En bref
Le dispositif démission-reconversion permet à un salarié de démissionner tout en percevant l'allocation chômage, à condition d'avoir cinq ans d'activité continue et de faire valider son projet par une commission régionale AVANT de poser sa démission. Un projet de formation puis de création d'activité de bien-être est recevable, s'il est présenté avec un plan de financement et une étude du marché local. La démission posée avant la validation ferme définitivement la porte : c'est l'erreur la plus fréquente et la seule totalement irréversible.
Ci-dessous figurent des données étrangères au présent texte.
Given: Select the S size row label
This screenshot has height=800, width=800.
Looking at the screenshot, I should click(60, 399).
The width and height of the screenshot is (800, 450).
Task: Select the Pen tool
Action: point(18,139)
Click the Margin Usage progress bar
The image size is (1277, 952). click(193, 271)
Les deux conditions d'entrée
Une ancienneté d'activité salariée continue de cinq ans, tous employeurs confondus, sans interruption significative.
Un projet de reconversion réel : soit une formation, soit une création ou reprise d'entreprise. Les deux à la suite, ce qui est le cas d'une reconversion vers le bien-être, sont acceptés.
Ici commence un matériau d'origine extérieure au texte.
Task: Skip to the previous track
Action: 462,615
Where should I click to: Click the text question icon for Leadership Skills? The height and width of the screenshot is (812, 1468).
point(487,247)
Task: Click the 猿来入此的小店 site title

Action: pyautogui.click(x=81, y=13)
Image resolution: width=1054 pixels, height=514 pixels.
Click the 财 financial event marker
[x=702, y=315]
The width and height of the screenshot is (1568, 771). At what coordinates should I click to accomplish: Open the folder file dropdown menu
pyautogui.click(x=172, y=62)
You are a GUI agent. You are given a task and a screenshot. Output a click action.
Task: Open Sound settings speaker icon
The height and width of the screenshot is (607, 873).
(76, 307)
Aucune de ces conditions ne s'apprécie après coup. Vérifiez votre ancienneté avant d'engager la démarche.
Les étapes, dans l'ordre impératif
Demander un conseil en évolution professionnelle. Il est gratuit, obligatoire dans ce parcours, et c'est lui qui construit le dossier avec vous.
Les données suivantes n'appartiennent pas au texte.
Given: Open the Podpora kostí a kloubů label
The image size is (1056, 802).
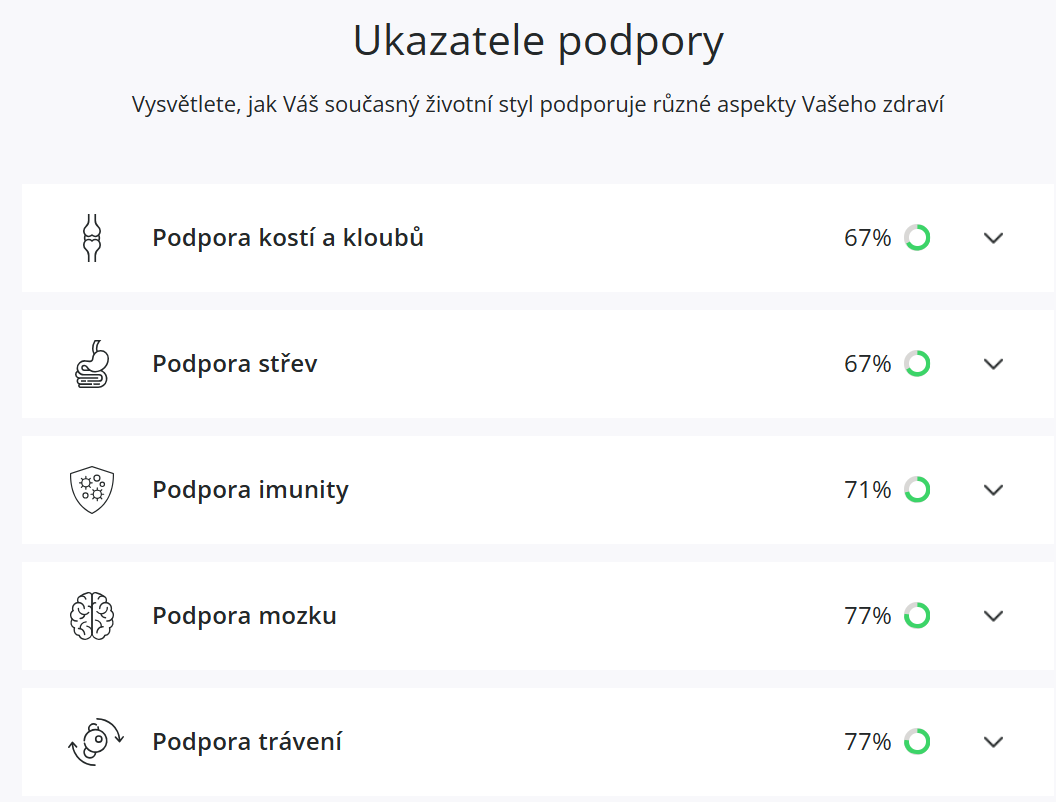Looking at the screenshot, I should pos(288,238).
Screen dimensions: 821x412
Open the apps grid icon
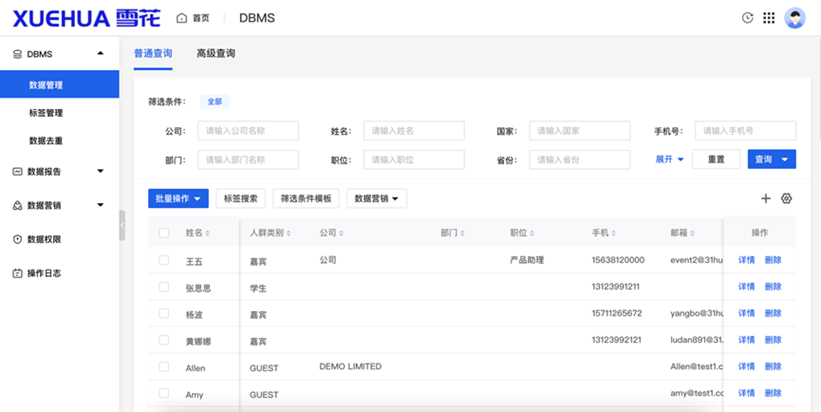[769, 18]
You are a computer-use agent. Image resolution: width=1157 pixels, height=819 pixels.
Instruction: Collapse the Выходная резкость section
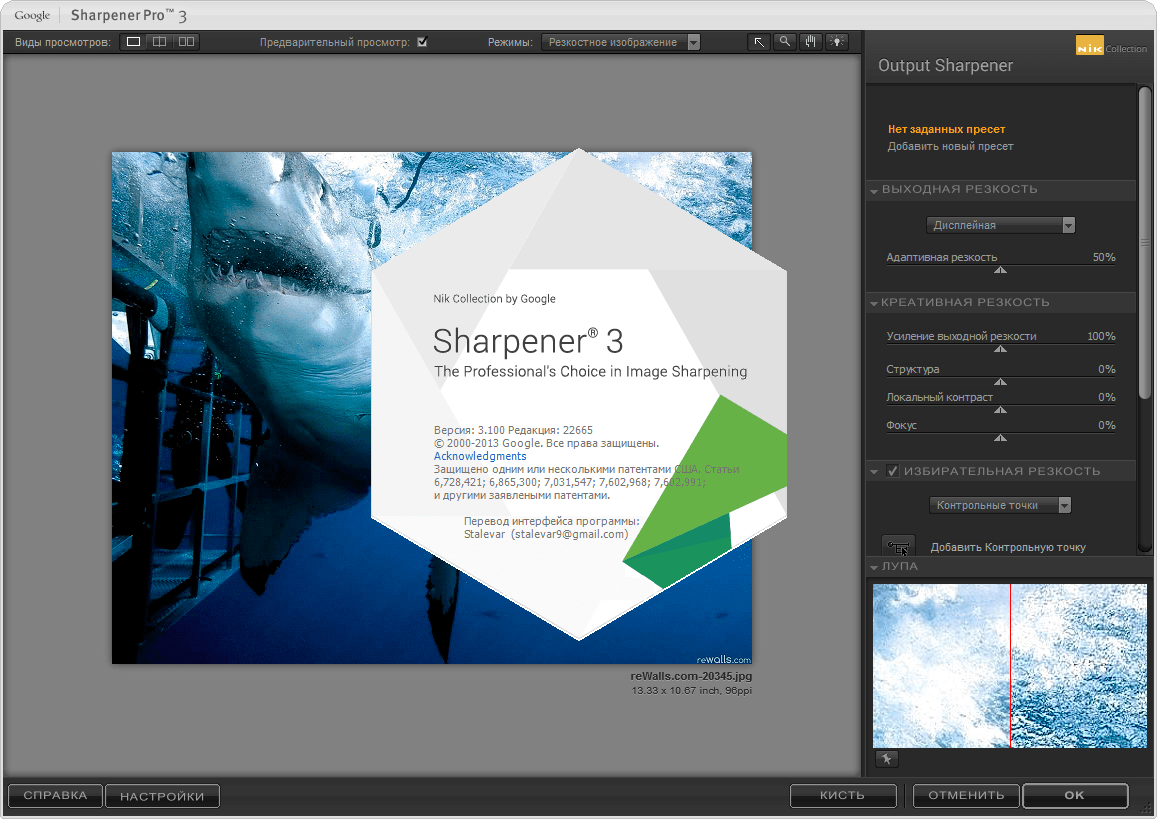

Faire instruire le projet par la commission régionale compétente, qui statue sur son caractère réel et sérieux.
Recevoir l'attestation de validation, par écrit.
Seulement alors, démissionner.
S'inscrire à France Travail dans les six mois suivant la validation.
| Étape | Délai courant | Si vous l'inversez |
|---|---|---|
| Conseil en évolution professionnelle | 2 à 6 semaines | Dossier non recevable |
| Validation par la commission | 4 à 8 semaines | Pas d'indemnisation |
| Démission | Après validation | Droit perdu définitivement |
| Inscription à France Travail | Dans les 6 mois | Droit perdu |
Ce qui fait valider un projet de bien-être
La commission ne juge pas la discipline, elle juge le sérieux. Trois éléments pèsent : une formation identifiée avec devis et programme, un prévisionnel d'activité chiffré sur deux ans, et une connaissance du marché local.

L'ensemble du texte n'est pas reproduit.